(Collection entries)
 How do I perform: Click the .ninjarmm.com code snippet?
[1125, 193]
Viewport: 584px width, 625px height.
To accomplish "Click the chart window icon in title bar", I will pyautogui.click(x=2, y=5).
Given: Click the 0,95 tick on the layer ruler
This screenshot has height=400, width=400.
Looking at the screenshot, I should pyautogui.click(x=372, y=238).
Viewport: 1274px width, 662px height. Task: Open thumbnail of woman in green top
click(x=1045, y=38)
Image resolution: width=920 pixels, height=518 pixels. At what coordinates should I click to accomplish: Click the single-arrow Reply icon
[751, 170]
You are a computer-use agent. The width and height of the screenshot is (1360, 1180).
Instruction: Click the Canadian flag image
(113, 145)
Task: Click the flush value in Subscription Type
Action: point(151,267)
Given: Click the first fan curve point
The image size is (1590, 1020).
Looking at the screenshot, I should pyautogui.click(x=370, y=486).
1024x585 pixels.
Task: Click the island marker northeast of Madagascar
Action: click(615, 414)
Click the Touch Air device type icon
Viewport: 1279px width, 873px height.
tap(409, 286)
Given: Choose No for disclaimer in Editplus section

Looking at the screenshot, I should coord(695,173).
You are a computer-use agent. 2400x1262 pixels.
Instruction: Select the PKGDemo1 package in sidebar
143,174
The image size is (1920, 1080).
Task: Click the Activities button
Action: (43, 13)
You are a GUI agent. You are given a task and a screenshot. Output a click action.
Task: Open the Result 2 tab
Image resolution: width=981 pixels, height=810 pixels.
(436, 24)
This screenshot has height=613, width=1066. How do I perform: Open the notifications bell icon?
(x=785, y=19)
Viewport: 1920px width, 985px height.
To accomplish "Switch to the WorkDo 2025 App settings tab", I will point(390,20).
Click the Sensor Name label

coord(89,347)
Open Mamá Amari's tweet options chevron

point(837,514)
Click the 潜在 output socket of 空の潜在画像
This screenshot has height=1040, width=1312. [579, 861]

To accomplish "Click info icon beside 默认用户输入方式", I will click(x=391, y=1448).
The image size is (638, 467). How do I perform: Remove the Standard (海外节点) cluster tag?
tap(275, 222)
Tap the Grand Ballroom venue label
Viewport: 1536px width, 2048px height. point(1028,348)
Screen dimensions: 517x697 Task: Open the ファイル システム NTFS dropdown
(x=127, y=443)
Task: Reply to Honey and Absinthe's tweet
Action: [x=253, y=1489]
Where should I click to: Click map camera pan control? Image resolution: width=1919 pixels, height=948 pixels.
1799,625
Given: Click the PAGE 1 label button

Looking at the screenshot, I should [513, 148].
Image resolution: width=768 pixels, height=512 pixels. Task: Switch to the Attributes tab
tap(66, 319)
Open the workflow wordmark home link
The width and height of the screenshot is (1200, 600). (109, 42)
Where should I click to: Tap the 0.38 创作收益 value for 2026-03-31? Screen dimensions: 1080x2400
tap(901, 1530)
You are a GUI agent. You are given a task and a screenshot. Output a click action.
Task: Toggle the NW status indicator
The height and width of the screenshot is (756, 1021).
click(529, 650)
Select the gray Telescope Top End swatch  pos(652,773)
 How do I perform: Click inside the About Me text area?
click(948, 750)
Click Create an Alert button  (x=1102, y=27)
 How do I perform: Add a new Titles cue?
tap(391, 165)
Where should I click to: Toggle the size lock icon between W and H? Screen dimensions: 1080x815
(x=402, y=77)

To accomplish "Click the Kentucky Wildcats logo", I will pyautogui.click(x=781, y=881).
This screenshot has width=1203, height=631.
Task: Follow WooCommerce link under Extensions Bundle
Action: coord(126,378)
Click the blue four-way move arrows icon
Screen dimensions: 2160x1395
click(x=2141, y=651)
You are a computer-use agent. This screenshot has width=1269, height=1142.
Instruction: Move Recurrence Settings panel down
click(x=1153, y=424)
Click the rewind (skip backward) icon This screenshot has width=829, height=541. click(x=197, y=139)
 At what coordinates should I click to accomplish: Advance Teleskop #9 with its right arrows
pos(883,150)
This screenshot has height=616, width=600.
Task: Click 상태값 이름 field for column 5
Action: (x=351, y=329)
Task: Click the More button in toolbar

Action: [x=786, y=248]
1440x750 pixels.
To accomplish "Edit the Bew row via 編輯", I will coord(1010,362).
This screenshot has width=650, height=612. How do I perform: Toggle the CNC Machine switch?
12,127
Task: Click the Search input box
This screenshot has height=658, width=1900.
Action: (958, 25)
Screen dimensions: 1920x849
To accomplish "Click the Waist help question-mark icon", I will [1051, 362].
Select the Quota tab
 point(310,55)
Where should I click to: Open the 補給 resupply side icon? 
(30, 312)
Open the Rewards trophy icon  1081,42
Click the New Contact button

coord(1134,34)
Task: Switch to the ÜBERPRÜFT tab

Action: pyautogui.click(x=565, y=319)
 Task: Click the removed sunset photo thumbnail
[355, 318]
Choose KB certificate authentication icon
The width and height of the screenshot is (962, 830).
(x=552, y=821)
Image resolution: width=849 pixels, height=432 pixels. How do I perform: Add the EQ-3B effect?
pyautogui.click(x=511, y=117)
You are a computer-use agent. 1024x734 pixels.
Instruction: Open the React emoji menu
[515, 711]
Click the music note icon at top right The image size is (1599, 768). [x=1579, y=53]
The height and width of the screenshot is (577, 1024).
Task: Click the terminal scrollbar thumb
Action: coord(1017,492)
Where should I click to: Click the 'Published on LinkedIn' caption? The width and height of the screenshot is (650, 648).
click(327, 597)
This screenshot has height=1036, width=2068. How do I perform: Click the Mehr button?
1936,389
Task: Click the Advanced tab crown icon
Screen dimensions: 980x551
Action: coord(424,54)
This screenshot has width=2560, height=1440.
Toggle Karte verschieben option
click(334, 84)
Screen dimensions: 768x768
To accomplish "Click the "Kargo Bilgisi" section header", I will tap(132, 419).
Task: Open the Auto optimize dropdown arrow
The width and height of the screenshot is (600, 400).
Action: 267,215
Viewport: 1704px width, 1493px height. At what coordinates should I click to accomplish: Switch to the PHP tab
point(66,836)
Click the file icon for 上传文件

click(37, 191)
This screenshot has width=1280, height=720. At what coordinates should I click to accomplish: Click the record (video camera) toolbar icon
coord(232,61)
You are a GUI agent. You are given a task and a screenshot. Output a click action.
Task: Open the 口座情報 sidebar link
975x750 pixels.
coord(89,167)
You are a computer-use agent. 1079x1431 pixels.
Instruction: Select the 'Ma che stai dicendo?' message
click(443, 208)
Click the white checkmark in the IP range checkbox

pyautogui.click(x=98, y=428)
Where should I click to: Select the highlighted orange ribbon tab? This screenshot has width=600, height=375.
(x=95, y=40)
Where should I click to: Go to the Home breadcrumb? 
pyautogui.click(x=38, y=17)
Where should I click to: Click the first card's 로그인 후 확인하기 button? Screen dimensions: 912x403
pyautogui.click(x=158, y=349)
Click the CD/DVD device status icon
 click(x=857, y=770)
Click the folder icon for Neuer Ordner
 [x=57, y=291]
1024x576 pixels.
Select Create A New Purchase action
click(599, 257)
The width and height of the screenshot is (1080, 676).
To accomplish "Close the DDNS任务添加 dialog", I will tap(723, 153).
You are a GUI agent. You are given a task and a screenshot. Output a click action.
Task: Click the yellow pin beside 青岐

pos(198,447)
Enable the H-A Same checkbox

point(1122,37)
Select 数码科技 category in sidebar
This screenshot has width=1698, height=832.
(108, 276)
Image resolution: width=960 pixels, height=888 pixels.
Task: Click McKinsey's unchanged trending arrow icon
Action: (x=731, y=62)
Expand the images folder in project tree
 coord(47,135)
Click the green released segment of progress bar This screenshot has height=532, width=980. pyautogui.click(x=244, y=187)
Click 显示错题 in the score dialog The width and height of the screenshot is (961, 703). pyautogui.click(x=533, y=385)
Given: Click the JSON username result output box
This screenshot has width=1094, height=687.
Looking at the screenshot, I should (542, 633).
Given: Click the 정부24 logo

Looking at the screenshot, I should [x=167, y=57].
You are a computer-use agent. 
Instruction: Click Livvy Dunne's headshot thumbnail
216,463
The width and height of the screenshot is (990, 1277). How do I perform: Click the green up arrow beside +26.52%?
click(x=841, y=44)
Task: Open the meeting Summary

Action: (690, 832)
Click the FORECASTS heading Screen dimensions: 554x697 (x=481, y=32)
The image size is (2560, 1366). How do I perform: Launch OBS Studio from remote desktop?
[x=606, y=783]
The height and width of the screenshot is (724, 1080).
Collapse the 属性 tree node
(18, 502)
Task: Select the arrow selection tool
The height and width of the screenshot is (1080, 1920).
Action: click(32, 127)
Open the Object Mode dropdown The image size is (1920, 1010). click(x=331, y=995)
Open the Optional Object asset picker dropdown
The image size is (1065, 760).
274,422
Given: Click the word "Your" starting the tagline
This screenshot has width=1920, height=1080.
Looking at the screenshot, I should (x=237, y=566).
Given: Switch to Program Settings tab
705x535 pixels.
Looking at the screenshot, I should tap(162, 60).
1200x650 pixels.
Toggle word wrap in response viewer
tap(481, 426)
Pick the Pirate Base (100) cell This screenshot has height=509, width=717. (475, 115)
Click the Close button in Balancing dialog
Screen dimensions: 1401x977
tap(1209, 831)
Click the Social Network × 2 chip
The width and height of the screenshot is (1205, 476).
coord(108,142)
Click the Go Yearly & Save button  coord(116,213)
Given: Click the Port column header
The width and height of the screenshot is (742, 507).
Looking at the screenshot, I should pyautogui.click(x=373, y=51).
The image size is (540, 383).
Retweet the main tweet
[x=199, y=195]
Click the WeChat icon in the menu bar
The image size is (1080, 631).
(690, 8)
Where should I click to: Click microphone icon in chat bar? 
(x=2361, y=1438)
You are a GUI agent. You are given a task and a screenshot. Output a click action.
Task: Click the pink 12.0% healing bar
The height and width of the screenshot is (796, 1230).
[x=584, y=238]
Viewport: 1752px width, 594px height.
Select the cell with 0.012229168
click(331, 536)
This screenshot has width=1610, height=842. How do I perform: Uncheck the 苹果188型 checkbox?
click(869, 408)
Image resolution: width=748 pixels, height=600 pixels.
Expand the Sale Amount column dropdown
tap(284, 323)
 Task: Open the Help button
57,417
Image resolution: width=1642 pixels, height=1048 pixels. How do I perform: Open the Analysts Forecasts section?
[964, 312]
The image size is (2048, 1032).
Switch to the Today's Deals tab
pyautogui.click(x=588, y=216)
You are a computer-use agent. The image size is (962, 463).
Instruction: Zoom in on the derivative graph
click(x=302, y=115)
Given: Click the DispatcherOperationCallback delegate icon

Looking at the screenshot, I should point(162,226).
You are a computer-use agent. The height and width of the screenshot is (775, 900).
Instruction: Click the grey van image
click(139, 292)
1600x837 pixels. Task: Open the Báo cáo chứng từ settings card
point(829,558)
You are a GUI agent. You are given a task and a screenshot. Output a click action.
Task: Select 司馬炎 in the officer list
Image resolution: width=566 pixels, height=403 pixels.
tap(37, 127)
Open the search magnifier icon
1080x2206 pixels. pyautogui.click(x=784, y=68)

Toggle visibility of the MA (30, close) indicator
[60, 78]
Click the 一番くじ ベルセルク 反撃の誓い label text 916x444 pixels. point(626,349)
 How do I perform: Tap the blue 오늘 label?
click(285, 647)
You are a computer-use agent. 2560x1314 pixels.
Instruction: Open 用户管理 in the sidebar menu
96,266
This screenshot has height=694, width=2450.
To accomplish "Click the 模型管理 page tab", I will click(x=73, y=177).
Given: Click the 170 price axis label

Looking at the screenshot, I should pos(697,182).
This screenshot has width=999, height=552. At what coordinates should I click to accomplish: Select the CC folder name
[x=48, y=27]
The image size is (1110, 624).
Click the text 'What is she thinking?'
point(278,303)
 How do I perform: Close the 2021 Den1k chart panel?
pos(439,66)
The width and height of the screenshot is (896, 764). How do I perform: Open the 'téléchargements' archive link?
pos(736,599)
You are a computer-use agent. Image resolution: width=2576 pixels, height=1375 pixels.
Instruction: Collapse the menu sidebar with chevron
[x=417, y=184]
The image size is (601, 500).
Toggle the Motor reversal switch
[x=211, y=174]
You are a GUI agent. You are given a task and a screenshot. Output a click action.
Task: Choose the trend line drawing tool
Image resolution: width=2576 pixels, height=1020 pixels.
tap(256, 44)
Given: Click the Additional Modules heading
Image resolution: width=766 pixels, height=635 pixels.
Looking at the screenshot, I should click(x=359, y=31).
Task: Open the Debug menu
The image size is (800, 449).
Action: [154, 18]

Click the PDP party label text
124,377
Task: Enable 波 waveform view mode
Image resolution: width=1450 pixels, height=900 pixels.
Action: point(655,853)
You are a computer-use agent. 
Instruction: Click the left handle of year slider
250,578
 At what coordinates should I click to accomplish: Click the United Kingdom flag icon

Aim of the exercise: Collect every line of the records above that contains the word "right".

Task result:
 At what coordinates should I click to accomplish: Advance Teleskop #9 with its right arrows
Click the music note icon at top right The image size is (1599, 768). [x=1579, y=53]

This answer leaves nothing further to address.